TASK GOAL> One number is the expected answer: the count of lines in the material below containing the word "agent".

EXERCISE MATERIALS>
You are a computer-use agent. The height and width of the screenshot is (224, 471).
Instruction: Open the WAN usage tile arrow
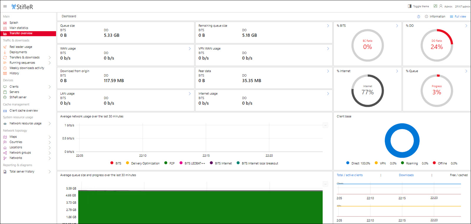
---
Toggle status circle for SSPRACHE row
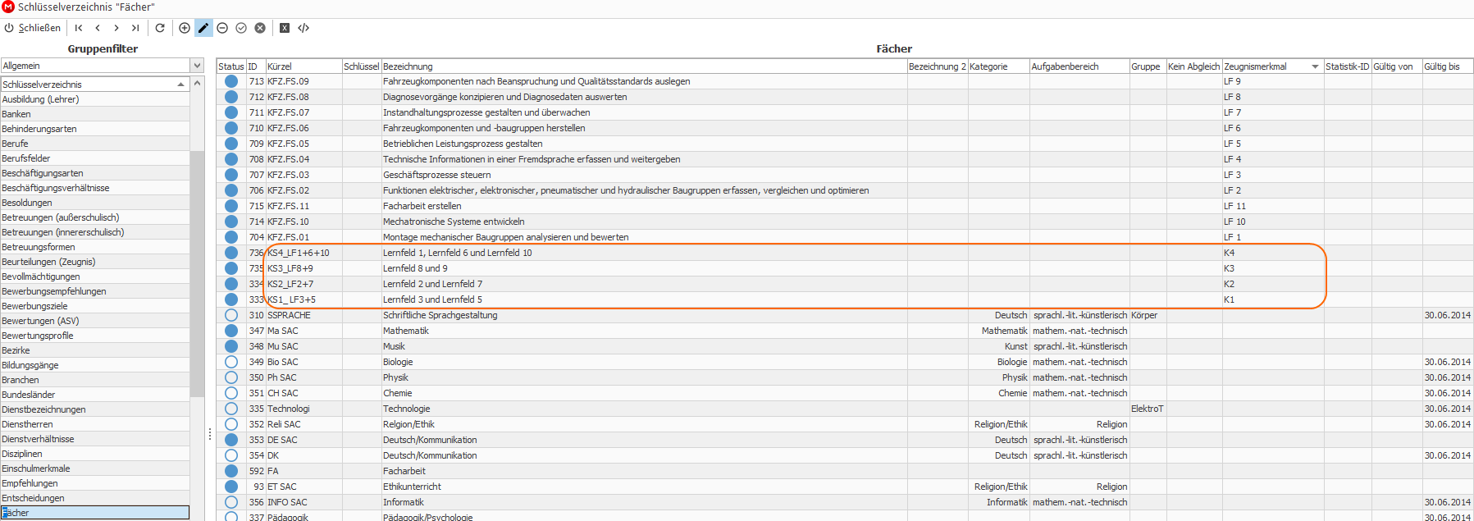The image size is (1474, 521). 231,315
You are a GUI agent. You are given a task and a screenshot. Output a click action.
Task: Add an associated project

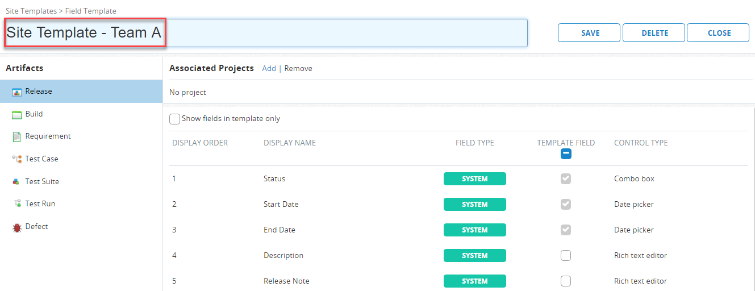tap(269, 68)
---
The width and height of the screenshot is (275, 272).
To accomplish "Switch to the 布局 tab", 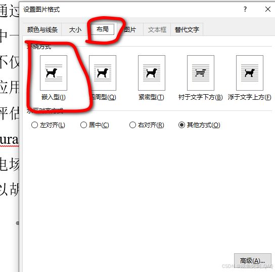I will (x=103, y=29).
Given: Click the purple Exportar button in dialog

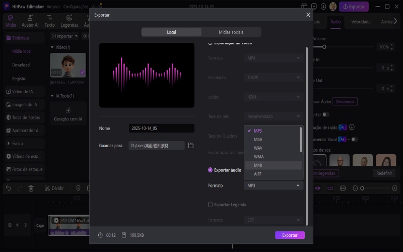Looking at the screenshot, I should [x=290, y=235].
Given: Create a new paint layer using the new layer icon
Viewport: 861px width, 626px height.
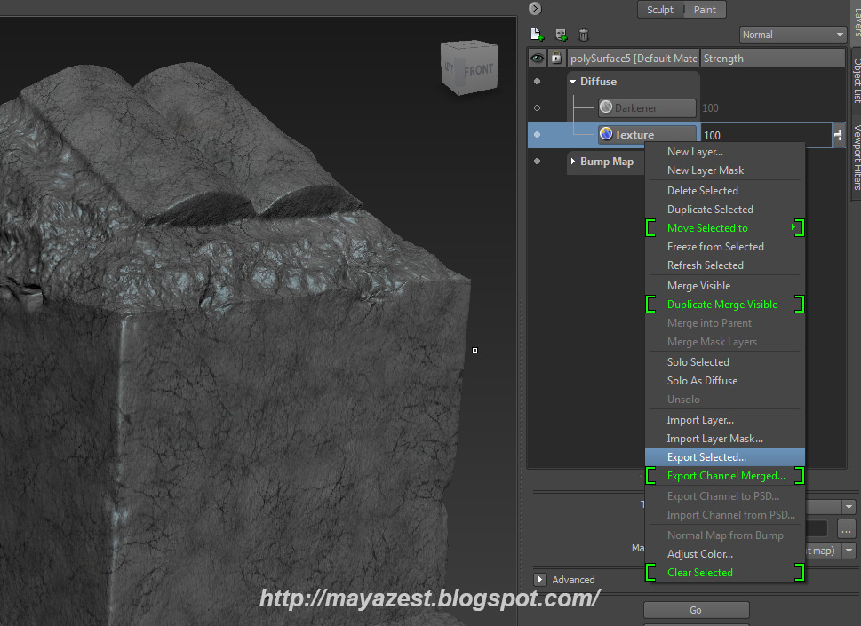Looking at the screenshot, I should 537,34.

RESPONSE AREA> 2